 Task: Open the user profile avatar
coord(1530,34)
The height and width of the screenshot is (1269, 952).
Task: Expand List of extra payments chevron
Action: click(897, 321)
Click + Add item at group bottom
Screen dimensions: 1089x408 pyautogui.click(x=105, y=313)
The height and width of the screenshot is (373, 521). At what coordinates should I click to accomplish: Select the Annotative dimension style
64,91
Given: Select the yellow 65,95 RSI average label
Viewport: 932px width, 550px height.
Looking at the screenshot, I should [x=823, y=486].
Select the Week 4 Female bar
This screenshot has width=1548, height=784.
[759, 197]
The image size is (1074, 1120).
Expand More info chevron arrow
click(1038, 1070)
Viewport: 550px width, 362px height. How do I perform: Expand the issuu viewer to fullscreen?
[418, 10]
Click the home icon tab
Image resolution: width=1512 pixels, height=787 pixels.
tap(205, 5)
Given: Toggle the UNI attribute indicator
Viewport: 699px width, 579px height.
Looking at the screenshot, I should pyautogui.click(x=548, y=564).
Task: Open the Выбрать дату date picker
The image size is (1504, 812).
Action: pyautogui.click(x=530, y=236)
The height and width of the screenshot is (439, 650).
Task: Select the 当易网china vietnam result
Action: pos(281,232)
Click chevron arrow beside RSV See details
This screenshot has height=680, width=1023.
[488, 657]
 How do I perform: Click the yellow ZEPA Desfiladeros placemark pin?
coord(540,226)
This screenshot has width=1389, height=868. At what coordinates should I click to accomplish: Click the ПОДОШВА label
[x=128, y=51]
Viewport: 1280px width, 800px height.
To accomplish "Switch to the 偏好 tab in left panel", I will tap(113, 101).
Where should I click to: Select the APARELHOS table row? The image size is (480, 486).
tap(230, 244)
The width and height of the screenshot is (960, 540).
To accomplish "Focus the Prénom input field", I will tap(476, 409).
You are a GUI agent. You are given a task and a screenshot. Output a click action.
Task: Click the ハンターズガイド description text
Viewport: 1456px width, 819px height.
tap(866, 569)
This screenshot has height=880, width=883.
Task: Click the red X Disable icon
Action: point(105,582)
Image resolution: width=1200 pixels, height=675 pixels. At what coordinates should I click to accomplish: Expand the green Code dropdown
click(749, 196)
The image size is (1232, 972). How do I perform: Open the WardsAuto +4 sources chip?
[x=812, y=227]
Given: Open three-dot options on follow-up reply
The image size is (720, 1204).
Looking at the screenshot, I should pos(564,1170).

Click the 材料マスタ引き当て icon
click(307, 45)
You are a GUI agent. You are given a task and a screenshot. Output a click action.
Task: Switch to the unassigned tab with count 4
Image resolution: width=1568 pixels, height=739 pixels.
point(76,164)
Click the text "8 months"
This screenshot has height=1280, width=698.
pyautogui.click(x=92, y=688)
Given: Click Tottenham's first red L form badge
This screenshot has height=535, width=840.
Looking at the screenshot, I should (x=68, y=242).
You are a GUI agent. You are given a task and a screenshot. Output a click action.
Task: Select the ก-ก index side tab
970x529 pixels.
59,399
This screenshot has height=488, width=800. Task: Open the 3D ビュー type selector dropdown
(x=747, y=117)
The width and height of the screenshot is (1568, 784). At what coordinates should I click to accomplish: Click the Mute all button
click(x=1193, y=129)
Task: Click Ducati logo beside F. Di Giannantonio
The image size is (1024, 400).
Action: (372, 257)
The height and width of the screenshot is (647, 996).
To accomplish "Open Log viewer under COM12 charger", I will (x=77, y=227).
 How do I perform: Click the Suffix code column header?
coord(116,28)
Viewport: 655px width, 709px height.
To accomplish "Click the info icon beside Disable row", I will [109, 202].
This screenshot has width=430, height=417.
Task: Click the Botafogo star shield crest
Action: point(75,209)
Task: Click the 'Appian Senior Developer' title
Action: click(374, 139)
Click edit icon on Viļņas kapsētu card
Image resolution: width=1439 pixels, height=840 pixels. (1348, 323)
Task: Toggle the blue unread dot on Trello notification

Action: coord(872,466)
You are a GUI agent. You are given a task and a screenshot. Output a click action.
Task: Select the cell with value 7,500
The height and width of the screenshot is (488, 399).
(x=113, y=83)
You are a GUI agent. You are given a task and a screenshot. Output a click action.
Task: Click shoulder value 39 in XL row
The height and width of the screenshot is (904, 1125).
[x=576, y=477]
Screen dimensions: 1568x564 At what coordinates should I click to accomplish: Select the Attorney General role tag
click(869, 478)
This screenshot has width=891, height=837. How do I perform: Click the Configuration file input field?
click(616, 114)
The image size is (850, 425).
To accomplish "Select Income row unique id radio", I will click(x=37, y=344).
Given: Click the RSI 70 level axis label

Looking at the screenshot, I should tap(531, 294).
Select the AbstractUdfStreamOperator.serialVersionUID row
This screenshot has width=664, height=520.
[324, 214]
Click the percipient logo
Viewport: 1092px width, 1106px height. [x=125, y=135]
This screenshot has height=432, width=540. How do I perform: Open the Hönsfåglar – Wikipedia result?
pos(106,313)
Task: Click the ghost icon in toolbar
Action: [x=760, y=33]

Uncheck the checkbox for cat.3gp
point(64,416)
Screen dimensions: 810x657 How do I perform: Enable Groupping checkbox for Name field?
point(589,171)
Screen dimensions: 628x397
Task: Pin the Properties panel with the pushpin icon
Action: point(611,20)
------------------------------------------------------------
*DIRECTIONS:* Output only a verbatim copy of the lines spanning from the line that contains "Uncheck the checkbox for cat.3gp" to the end of the records above.

*WRITTEN ANSWER:*
Uncheck the checkbox for cat.3gp
point(64,416)
Screen dimensions: 810x657 How do I perform: Enable Groupping checkbox for Name field?
point(589,171)
Screen dimensions: 628x397
Task: Pin the Properties panel with the pushpin icon
Action: point(611,20)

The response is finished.